Be courteous, be specific, and get the answers in front of witnesses. Anything said at a public meeting is something we can hold to.

Find yourself on this list

Exactly what to do, based on who you are

Not opinions — assignments. Most take under fifteen minutes.

If you live in the Village of Hallam

Call one trustee. Then fill the room.

Three of five can pass this. Two persuaded trustees stop it. These are neighbors — be courteous, be specific, write down what they say.

TrusteeCommitteeTerm ends
Gary Vocasek — ChairmanFinance / Personnel2026
Jason BurianekPark / Auditorium2026
Brad NiemeyerUtilities2028
Sheila TaylorPublic Safety2028
Bob WinkStreets2028
  1. Ask them to vote no. That's the whole call. The reason: no megawatt figure, no water figure, no noise study, no removal bond, and no rules on the books yet.
  2. Ask how they intend to vote, then thank them either way and send us the answer.
  3. Ask one more thing: "Will you commit to three separate readings instead of passing it in one night?" It costs them nothing to say yes, and it buys us a month.
  4. Show up. Hallam Auditorium, 315 Main Street, 7:00 p.m. An empty room reads as consent.
Two trustees is the entire margin.
If a trustee tells you they're voting yes Don't argue. Ask them this instead: "Then will you at least keep agricultural ground out of it, so farm land still gets a hearing and a vote before anything is built there?" Write down what they say and get it to us. That answer matters a great deal, and it's the kind of thing a trustee will say to a neighbor on the phone that they won't say at a microphone.
If you own ground out by the site

Your rights depend on this vote

Nebraska law lets the owners of 20% of the land next to a proposed zoning change file a formal protest, forcing four of five trustees instead of three. That protection exists for a future rezoning of agricultural ground — and disappears if this amendment reaches those districts.

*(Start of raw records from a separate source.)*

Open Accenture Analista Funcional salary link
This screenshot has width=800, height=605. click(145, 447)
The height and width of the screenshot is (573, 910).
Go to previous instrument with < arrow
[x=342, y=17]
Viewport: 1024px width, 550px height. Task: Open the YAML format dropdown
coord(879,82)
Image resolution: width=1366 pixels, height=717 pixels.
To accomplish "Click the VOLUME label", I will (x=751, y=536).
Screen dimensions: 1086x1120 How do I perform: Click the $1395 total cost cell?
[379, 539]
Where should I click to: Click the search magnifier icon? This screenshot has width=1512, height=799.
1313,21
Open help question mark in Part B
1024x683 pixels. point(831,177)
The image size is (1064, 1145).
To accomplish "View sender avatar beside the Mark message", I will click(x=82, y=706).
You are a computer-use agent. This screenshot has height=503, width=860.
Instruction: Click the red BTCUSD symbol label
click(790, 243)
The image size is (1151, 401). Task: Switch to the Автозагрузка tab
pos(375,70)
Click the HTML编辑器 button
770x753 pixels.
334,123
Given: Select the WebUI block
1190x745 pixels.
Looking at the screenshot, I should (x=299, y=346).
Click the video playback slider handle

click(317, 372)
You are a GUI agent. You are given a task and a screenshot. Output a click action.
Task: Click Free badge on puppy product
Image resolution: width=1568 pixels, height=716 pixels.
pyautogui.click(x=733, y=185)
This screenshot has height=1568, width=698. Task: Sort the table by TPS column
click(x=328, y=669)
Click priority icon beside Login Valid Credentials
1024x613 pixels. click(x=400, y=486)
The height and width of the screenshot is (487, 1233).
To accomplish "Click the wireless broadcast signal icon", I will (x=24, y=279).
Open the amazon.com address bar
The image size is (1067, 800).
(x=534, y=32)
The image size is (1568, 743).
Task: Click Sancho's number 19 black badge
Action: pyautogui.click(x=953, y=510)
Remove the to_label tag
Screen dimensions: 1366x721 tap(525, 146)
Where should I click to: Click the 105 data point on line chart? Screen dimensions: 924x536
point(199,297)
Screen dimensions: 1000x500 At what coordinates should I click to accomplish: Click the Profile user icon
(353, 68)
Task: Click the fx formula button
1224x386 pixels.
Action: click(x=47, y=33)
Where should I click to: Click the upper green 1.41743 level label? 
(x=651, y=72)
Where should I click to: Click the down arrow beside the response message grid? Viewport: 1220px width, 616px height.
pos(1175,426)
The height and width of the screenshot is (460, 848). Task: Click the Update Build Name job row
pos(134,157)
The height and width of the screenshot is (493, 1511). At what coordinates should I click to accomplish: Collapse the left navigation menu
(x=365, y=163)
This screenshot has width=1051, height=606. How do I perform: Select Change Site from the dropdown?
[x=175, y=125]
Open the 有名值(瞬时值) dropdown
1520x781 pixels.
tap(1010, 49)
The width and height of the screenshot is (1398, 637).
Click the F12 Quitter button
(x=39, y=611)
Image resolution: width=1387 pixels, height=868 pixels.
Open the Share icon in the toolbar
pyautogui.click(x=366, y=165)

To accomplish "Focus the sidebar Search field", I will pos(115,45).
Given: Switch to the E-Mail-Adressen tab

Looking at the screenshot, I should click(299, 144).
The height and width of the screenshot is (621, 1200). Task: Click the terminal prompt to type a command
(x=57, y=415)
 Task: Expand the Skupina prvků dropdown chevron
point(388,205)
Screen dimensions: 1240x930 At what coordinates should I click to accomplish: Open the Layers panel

  1. Get in touch now so we can map qualifying parcels and acreage before there's a deadline. The threshold is 20% of land area, not 20% of owners.
  2. Confirm you're the owner of record with the Lancaster County Assessor. Trusts, LLCs, and estates need the right signer.
  3. If you have a well, tell us. Effects on nearby wells are the legal standard at the Natural Resources District. Your well is evidence.
  4. Come to the meeting and say out loud that you want agricultural ground left out of the amendment.
This vote decides whether you ever get a say.
If you farm or live in the township

Water is your ground to fight on

Groundwater here is regulated by the Lower Platte South NRD, and large wells need a permit. In 2021 that board put flowmeters, quarterly reporting, and monitoring on the existing wells after a year of study and two public meetings.

  1. Call LPSNRD at (402) 476-2729. Ask whether any well permit application has been filed, and whether the 2021 permits already cover data center use.
  2. Ask to be notified when anything opens for public comment.
  3. Demand metering, aquifer testing, and quarterly reporting as conditions.
If the old permits already cover it, there may be no water hearing at all.
If you can spare an hour and a phone

Go get the documents

Under the Nebraska Public Records Act (§84-712) the village must respond within four business days.

  1. The filed application and the exact amendment text — including which districts it names. Village Clerk, (402) 787-0505. Everything on this site turns on that paragraph.
  2. All Planning Commission minutes and agendas, 2025–2026. Not online. Nobody on our side has read them.
  3. Zoning Chapter 11, Article 13 — the local amendment and protest procedure.
  4. The §11-1302 ownership disclosure filed with the application.
Facts win hearings. Somebody has to go get them.
How we conduct ourselves Courteously, with every official and every employee. Monolith has been part of this community for years and we are not against business or jobs. We're asking that a permanent industrial use not be written into our code before anyone will tell us how big it gets, how loud it is, how much water it takes, or who cleans it up — and that farm ground keep the protections it has today. Stick to the sourced facts on this page. A single wrong number costs us more than it buys.